8. The complex of claim 7 wherein the polyampholyte comprises a polycation.

9. The complex of claim 8 wherein the polycation is selected from group consisting of PLL, PEI, histones or cationic lipids.

10. The complex of claim 7 wherein the polyampholyte comprises a polyanion.

11. The complex of claim 10 wherein the polyanion comprises a molecule selected from the group consisting of succinylated PLL, succinylated PEI, polyglutamic acid, polyaspartic acid, polyacrylic acid, polymethacrylic acid, dextran sulfate, heparin, hyaluronic acid, DNA, RNA, and negatively charged proteins.

12. The complex of claim 11 wherein the polyanion comprises a molecule selected from the group consisting of pegylated derivatives, pegylated derivatives carrying specific ligands, block copolymers, graft copolymers and hydrophilic polymers.

13. A process for extravasation of a complex, comprising:

a) forming a complex of polyampholyte and siRNA; and,

b) inserting the complex into a vessel;

c) delivering the complex to an extravascular space.

14. The process of claim 13 wherein the polyampholyte comprises a polycation selected from group consisting of PLL, PEI, histones or cationic lipids.

15. The process of claim 13 wherein the polyampholyte comprises a polyanion selected from the group consisting of succinylated PLL, succinylated PEI, polyglutamic acid, polyaspartic acid, polyacrylic acid, polymethacrylic acid, dextran sulfate, heparin, hyaluronic acid, DNA, RNA, and negatively charged proteins.

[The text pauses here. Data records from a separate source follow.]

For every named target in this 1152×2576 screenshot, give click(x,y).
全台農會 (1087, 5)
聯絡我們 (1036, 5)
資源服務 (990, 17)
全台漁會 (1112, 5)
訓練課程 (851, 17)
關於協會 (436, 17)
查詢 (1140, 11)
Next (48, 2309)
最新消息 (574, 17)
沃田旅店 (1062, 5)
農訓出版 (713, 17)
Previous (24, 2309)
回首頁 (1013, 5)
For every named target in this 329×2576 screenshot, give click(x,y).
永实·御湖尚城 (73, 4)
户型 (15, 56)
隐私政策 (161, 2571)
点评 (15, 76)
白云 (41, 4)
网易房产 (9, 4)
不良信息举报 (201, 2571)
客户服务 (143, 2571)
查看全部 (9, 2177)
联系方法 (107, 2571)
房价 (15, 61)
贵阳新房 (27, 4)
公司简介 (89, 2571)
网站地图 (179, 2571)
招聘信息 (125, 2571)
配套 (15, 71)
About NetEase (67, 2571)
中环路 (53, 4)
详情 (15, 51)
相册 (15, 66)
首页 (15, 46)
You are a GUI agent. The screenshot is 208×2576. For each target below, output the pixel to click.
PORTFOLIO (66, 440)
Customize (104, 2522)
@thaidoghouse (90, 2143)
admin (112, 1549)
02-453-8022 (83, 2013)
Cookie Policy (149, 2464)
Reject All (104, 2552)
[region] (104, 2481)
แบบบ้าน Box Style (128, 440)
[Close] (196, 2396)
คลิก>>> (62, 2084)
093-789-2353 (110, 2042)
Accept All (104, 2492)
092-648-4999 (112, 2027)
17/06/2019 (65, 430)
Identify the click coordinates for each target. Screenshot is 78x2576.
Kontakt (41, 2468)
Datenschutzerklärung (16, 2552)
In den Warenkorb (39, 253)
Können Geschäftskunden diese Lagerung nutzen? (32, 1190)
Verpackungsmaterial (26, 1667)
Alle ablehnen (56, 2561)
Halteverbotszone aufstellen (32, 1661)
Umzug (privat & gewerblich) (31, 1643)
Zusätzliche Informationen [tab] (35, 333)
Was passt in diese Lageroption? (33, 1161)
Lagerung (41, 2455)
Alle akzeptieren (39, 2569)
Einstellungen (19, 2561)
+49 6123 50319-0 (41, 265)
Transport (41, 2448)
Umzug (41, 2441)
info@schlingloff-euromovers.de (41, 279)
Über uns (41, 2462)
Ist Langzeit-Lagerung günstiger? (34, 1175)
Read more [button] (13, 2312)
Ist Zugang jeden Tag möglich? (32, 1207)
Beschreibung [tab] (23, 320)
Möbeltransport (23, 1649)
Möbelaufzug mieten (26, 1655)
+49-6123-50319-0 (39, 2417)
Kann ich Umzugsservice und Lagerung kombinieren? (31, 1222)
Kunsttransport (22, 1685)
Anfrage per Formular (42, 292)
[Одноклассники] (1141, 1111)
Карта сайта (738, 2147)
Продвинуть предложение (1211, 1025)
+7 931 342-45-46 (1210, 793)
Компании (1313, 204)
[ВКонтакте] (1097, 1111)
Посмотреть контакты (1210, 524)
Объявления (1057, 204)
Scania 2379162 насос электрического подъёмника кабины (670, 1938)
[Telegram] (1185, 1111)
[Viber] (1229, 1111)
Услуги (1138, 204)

16. The process of claim 15 wherein the negatively charged polyion comprises a molecule selected from the group consisting of pegylated derivatives, pegylated derivatives carrying specific ligands, block copolymers, graft copolymers and hydrophilic polymers.

17. The process of claim 13 wherein the complex is delivered to an extravascular cell.

18. The process of claim 13 wherein the siRNA is delivered to an extravascular cell in vivo.

19. The process of claim 18 wherein the siRNA inhibits gene expression.